• [Exercise requirements]:
Read the records below and copy each line that contains "Switch".

• [Collection entries]:
-- -- --

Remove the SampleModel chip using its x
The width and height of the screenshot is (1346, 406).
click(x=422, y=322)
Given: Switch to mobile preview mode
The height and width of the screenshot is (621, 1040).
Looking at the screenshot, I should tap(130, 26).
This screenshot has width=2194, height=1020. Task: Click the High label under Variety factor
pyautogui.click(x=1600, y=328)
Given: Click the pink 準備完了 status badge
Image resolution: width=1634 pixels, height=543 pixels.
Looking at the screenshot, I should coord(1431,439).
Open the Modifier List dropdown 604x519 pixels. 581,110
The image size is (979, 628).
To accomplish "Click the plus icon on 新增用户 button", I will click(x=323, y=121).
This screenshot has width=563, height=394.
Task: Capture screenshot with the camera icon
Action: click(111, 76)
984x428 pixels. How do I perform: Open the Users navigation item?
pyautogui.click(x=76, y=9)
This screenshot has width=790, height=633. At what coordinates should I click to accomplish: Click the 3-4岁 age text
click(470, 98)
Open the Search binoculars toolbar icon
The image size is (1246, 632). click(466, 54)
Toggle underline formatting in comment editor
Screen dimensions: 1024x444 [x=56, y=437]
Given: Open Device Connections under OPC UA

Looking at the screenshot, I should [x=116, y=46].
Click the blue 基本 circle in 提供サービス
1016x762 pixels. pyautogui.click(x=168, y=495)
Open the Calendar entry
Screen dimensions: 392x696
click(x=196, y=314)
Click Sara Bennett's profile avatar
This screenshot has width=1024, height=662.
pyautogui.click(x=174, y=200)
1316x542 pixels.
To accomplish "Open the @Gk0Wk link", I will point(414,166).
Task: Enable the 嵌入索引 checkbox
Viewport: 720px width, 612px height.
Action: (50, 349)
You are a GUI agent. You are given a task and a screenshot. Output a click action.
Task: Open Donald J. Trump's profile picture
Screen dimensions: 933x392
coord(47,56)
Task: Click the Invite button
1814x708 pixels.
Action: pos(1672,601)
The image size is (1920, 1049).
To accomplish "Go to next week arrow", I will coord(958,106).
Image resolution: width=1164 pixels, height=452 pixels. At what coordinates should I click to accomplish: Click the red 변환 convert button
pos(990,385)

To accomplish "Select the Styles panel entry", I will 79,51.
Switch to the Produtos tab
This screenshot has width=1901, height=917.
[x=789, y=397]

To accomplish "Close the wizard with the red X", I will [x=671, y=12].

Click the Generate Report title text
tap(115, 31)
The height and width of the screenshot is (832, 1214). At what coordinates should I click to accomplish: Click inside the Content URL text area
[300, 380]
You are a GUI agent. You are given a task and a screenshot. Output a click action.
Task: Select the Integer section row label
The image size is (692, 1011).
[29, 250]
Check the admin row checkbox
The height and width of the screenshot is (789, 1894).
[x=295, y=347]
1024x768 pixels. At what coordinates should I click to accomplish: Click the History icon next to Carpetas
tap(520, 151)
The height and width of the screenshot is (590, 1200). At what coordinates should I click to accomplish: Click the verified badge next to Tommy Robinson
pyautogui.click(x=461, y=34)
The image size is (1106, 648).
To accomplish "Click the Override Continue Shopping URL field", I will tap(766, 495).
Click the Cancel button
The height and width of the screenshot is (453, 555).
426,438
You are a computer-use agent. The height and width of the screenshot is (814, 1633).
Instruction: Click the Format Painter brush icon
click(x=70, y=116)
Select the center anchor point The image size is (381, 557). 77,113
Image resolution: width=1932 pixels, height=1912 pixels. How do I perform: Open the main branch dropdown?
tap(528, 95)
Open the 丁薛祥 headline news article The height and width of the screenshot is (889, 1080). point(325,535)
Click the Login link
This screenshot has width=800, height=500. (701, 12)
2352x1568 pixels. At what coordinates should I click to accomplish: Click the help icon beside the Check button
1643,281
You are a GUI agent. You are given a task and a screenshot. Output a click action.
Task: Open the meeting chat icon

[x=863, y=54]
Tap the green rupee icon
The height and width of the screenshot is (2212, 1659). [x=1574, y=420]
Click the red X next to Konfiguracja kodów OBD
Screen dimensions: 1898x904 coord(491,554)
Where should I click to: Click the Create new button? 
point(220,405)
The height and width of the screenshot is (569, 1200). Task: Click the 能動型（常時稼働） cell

-- -- --

• [Response to this exercise]:
Given: Switch to mobile preview mode
Switch to the Produtos tab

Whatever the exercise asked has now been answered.